Clinton's plan is "European-style socialized medicine" (Mitt Romney); straight out of Michael Moore's "Sicko" (Rudy Giuliani); an "imitation" advanced by a flawed saleswoman (John Edwards); inadequate and advanced by a flawed saleswoman (Barack Obama -- but how would he cover more people without requiring coverage?); and automatically bad because Clinton herself "set back our ability to move toward universal health care immeasurably" back in 1994 (a very aggressive Chris Dodd).
All the attention is a form of flattery; just about any other candidate would have had himself hospitalized (maybe even in Cuba) to be attacked like this when he offered his plan. The obsession with "Hillarycare 2.0" speaks to the control that Clinton exerts over the entire field, as the one person who at this moment looks like she has the best shot of being elected president (and who represents the match-up the Republican base craves the most).
"Obviously I've got a lot of experience in tackling this issue -- I've taken on all of these special interests for 15 years," Clinton, D-N.Y., told Diane Sawyer on ABC's "Good Morning America," rising above the attacks (as is her wont -- and her luxury). "The real issue is, who has the best plan? Who has the experience and the commitment of a lifetime to healthcare?"
This was going to happen whenever and however Clinton introduced her healthcare plan, but the other '08ers could not wait to weigh in yesterday. "Swift condemnations of Sen. Hillary Rodham Clinton's healthcare plan Monday attested to her less enviable role as the No. 1 target for Republican attacks," writes the Los Angeles Times' Michael Finnegan. "GOP presidential candidates rarely mention Democrats in the race -- except to invoke with dread the prospect of another Clinton presidency."
The attacks from candidates in both parties feed an argument that's becoming a growing part of the Democratic debate: That Clinton is too polarizing a figure to govern effectively (if not to get elected in the first place). "The real battle will be convincing Democratic primary voters which candidate can actually turn his or her plan into reality," Time's Karen Tumulty writes. Clinton's rivals "aimed their own criticisms less at any aspect of her message than at the messenger herself."
Clinton is addressing (and spinning) her past failures in her rollout. She's launching a new ad today in New Hampshire and Iowa that describes the 1993-1994 failure thusly: "She changed our way of thinking when she introduced universal healthcare to America." (That's one way of putting it.)
Forget Hillary vs. Obama or Edwards or Giuliani or Romney -- the real battle is Hillary '07 vs. Hillary '93. "Hillary Clinton seemed more focused on distinguishing herself from herself Monday than from her opponents for the 2008 Democratic presidential nomination," writes Thomas Beaumont of the Des Moines Register, who counted at least six references to her failed attempt as first lady in her speech yesterday.
It's "this year's most daring act of political jujitsu," Washington Post columnist E.J. Dionne Jr. writes. "This time, she will coax and charm the country toward universal health coverage.
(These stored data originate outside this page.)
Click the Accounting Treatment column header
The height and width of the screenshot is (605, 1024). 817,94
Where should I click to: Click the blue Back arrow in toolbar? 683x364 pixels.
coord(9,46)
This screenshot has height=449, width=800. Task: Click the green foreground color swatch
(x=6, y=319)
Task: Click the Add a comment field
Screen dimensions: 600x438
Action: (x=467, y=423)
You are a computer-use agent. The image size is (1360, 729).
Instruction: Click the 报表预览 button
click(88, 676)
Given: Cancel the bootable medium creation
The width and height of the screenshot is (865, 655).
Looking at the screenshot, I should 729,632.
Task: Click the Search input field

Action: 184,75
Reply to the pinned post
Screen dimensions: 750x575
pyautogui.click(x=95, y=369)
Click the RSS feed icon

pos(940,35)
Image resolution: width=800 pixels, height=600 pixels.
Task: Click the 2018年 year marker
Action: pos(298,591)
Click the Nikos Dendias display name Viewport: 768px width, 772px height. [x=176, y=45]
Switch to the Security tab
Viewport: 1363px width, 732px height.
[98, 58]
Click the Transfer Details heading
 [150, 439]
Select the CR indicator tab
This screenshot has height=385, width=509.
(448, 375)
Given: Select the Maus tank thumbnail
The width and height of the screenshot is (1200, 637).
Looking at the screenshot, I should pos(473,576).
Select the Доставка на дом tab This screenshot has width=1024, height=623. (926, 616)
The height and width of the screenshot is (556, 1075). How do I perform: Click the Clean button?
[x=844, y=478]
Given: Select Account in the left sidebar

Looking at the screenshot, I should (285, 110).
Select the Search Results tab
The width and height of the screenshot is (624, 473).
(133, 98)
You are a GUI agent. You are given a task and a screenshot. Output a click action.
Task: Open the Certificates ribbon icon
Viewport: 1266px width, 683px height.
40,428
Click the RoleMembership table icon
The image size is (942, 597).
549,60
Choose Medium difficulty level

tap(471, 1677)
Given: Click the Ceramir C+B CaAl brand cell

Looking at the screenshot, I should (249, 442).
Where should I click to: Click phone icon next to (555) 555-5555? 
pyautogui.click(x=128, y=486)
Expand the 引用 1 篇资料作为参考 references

Cold analysis has given way to warm persuasion."
By Clinton's own admission, the plan is influenced more than a bit by the last go-around. "Mrs. Clinton promised to cover everyone without big new bureaucracies, without a complicated reorganization of one-seventh of the American economy and without affecting people who are insured and happy with their coverage -- all features that helped doom the Clinton administration's plan 14 years ago," Patrick Healy and Robin Toner write in The New York Times.
"In what her advisers hoped would be the final stage of a long political rehabilitation on the issue, Mrs. Clinton told her audience here that she had been scarred by the old battle but had gained some valuable lessons," Healy and Toner continue. Said Clinton: "I learned that people who are satisfied with their current coverage want assurances that they can keep it."